スペインかぜ(スペインインフルエンザ)1回目の流行期の和歌山県那智勝浦町の様子を熊野田辺の地方新聞『牟婁新報』の記事を引き写してご紹介します。
不二出版の『牟婁新報〔復刻版〕』第29巻より。読みやすくするため、旧漢字・旧かな遣いは当用漢字・現代かな遣いに変更するなど表記を改めました。
那智村(現・那智勝浦町)の状況
那智の感冒
東郡那智村にては4,200の人口中7割まで悪性感冒に冒され、長雄医院看護婦洞口タミヨ同病にて死亡し、院主長雄亮太郎氏も伝染??重態のよし。大字天満に宮本医師あるのみにて全村に往診し切れず、売薬も品切れにて村民は田畑にて蚯蚓を掘り出しこれを煎じて飲むという始末にてその悲惨目も当てられずという。
勝浦巡査派出所の急報にて新宮町より寺本医師応援出張したりとの事なるが、新宮町とてもこの程来24,000の人口中約17,000〜18,000の患者あり。中には夫妻枕を並べて死亡し死者をそのままのして4日間も埋葬するを得ざるもありしという。
ただし目下の状態にては海岸線はようやく下火となり、もっぱら山間部を荒らしつつあるが如し。交通不便と医師無きため一層の困難ならんと察せらる。
大正7年(1918年)11月29日付『牟婁新報』
那智荘(現・和歌山県東牟婁郡那智勝浦町):紀伊続風土記(現代語訳)
那智荘全12ヶ村、東は佐野荘及び浅里郷に接し、西は色川郷と隣り合い、南は大田荘と界し、北は那智山と接する。
天満村(現・和歌山県東牟婁郡那智勝浦町天満):紀伊続風土記(現代語訳)
駿田峠を村堺とする。この山峰は岩石硝立して屏風を立てたよう。村の北東は浜ノ宮・川関の2村と川を堺とし、南東の方は勝浦村に至るまでの地、みな当村の領で平田が多い。村居は一筋の町をなし商戸もあって田舎の形ではない。天満の名は産土神より起こった。

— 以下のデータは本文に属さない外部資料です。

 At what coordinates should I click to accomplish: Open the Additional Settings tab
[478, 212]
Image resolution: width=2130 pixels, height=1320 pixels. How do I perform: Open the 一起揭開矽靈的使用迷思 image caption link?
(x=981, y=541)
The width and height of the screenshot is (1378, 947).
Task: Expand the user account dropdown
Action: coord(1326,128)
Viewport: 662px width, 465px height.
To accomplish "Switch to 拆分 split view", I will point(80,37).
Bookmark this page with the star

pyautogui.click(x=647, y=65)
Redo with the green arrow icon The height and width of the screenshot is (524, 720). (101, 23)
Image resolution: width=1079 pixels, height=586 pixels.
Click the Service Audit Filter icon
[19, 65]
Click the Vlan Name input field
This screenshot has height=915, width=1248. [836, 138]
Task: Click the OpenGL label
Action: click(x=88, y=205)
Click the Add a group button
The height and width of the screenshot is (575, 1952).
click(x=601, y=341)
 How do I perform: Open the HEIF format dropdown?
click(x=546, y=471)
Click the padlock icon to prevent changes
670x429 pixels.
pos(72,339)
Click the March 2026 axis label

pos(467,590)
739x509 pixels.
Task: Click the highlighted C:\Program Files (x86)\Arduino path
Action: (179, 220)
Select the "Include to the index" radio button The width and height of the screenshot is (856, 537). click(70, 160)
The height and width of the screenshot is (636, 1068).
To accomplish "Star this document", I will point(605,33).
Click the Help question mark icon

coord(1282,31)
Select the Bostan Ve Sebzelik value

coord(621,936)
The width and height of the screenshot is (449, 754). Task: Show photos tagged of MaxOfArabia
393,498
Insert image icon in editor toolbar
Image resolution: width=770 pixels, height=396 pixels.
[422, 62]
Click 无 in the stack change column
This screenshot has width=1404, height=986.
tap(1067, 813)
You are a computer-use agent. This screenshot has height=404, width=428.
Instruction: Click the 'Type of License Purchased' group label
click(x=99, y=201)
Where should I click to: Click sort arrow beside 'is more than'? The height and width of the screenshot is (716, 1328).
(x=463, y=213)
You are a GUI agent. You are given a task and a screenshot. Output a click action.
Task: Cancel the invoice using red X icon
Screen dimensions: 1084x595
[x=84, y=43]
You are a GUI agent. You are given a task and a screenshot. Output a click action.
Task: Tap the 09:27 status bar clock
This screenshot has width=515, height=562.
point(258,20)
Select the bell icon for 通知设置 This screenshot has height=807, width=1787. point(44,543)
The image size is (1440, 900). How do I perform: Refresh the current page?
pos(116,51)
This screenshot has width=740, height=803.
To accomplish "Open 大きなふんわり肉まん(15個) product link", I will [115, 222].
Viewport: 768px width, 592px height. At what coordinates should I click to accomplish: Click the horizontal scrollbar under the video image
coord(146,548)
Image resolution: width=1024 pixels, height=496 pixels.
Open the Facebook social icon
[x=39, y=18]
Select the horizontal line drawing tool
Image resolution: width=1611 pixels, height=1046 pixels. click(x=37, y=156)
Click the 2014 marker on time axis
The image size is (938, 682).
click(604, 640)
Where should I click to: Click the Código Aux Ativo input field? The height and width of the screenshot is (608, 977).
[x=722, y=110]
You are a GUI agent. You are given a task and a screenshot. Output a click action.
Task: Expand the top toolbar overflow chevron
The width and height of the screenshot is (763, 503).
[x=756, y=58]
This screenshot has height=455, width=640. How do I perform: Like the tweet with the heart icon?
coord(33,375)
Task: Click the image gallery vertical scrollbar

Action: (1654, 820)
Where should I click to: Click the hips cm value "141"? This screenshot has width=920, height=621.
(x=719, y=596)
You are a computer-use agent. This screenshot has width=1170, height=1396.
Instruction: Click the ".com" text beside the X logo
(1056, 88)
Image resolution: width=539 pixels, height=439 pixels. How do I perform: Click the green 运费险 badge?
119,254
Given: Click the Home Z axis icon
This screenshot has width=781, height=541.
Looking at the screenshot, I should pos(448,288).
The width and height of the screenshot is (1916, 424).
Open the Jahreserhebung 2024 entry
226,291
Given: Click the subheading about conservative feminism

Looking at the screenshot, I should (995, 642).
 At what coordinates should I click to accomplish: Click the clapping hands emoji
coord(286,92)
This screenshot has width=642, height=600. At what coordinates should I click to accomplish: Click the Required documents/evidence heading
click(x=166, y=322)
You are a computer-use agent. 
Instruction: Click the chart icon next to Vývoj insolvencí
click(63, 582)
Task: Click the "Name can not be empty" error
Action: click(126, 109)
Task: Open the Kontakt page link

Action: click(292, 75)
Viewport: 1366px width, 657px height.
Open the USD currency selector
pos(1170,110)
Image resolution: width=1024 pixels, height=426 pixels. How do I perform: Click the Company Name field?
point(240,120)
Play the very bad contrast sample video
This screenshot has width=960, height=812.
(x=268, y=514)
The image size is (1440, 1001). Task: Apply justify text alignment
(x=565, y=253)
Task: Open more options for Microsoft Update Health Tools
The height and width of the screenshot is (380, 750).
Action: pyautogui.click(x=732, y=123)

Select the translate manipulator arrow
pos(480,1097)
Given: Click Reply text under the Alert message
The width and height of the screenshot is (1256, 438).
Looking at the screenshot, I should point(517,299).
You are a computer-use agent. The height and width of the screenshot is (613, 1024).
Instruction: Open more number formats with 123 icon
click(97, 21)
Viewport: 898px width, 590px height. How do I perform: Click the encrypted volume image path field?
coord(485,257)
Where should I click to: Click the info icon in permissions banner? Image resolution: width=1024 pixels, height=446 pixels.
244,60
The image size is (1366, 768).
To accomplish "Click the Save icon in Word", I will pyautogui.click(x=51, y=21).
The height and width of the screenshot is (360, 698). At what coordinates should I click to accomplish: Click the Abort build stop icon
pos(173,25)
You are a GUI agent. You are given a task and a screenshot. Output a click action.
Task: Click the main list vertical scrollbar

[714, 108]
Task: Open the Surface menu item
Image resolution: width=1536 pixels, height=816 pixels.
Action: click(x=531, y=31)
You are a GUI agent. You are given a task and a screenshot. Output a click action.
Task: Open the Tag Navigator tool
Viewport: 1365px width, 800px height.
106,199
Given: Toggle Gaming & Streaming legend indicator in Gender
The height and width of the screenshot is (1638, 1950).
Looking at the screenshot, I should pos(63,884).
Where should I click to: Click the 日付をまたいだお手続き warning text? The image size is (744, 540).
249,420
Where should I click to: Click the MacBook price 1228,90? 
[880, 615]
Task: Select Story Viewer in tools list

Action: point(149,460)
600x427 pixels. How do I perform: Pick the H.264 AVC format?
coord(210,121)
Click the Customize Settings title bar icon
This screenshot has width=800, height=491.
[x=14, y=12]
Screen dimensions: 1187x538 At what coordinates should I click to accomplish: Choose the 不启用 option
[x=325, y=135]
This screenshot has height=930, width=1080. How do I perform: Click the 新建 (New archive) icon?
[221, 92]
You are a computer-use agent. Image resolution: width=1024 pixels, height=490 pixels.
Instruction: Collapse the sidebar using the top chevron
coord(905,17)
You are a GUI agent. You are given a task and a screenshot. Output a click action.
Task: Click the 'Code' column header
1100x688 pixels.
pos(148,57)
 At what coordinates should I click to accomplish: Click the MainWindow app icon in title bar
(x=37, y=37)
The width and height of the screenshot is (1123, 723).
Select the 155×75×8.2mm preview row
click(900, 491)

勝浦村(現・和歌山県東牟婁郡那智勝浦町勝浦):紀伊続風土記(現代語訳)
天満村の東南14町にある。勝浦村・天満村・浜ノ宮村の3ヶ村はみな海に瀕して東に向かったひとつの海湾である。この海湾を吹浦という。勝浦村はその南の端の出崎にあって、また南にひとつの小さな海湾があって入津湊という。この地は海の中に突き出ていて南北両面に海を受けている。